Recent cases contrast the value of prisoner remorse in the judicial system. Take LaVeta Miller, the Barton County woman convicted of embezzling from the Honor Flight Program. Or Danny Pickerill, who has spent the last 30 years in prison for murder and kidnapping convictions in Nickerson.

Miller was convicted March 9 by a Barton County jury on two counts of theft by deception after more than $100,000 was found missing from the account for Honor Flight, the program that takes military veterans, especially those of the World War II era, to Washington, D.C., to see the memorials to those brave men. Because of the missing money, the organization Miller worked for, Central Kansas Honor Flights, folded, unable to provide financing for the flights.

District Court Judge Ron Svaty agreed with Barton County Attorney Douglas Matthews to go against the presumptive sentence of probation for Miller and instead sentenced her to serve two years in prison. The judge bought into the attorney's argument that Miller was not amenable — in other words, she continues to claim she's innocent despite the testimony of numerous witnesses that resulted in her conviction and that her actions were a breach of her fiduciary duty.

Miller could have thrown herself at the mercy of the court, admitted her guilt, and she'd likely have walked away with probation. It's just as likely that she'd still be paying restitution to the tune of $130,000, but she wouldn't be headed to the big house. It can make sense only to her why she didn't.

On the other hand, there's Pickerill.

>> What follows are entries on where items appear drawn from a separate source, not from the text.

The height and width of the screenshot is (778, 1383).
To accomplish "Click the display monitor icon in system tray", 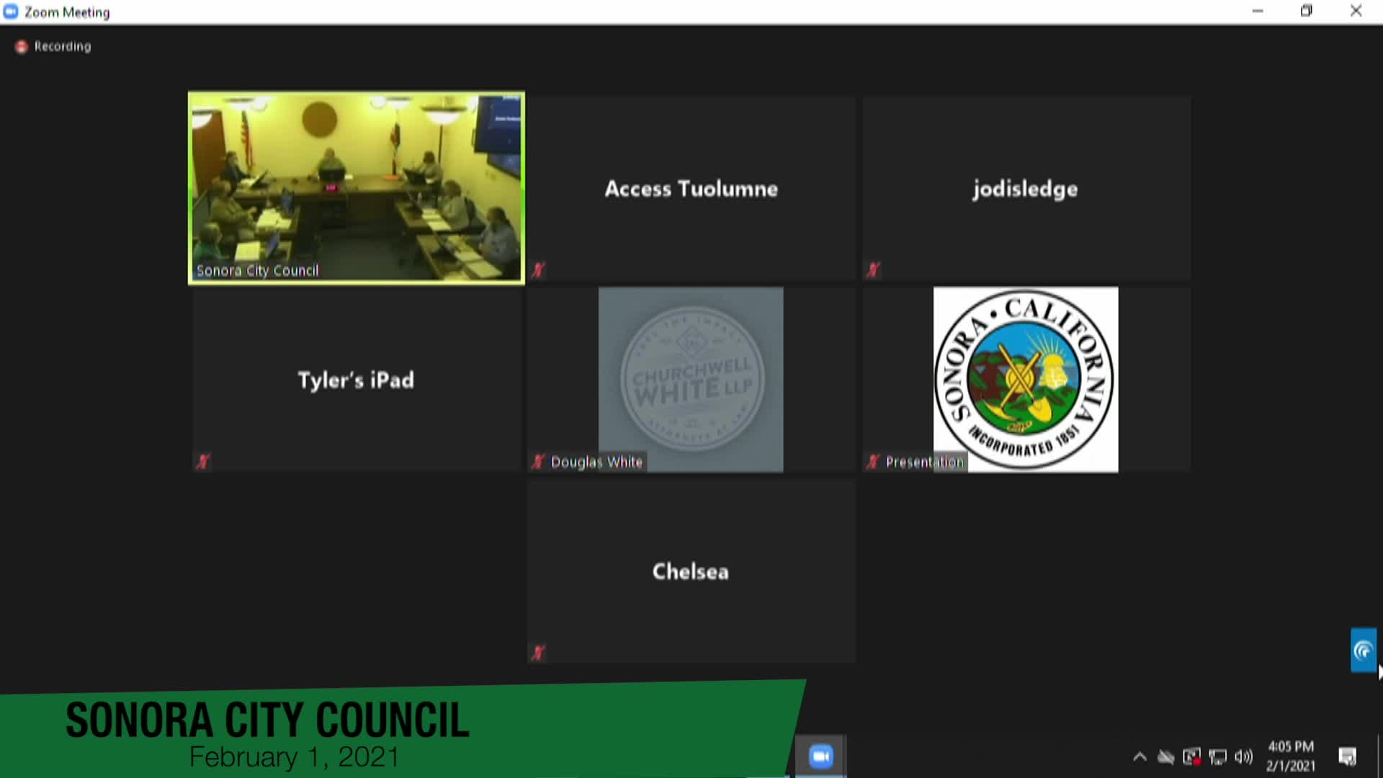I will (x=1217, y=756).
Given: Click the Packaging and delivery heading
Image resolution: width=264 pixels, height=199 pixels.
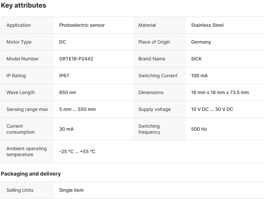Looking at the screenshot, I should point(31,174).

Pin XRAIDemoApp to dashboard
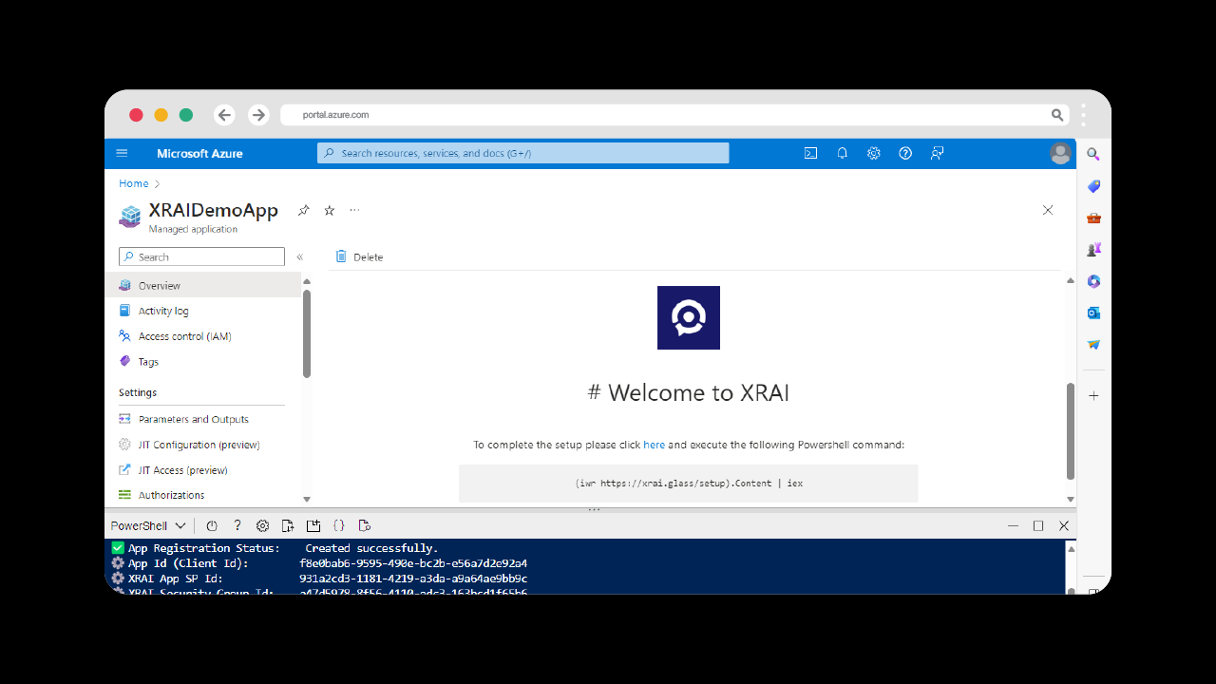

Although he began his prison days with a bad attitude, spent time in solitary confinement and, pure and simple, was not a model prisoner, something changed in the 1990s. He found religion and also came to grips with what he'd done.

"There is no defense, only remorse and sorrow for the pain I caused so many," Pickerill wrote to The News after a 30-year anniversary story ran on the crimes. "I dare not ask for forgiveness. Although I hope and pray for it . but I do wish to express how sorry I am for my actions that have hurt and wounded so many."

There's remorse. There's taking ownership of wrongdoing. Experts agree that's the first sign of change in criminals, that rehabilitation behind bars that's sought but not always found. If that gets Pickerill paroled in his first attempt, so be it. If not, maybe next time. He will have paid his debt to society.

Although Miller didn't commit murder, veterans died before they could go on an Honor Flight because of her actions. She would be wise to take a page from what Pickerill learned and has done.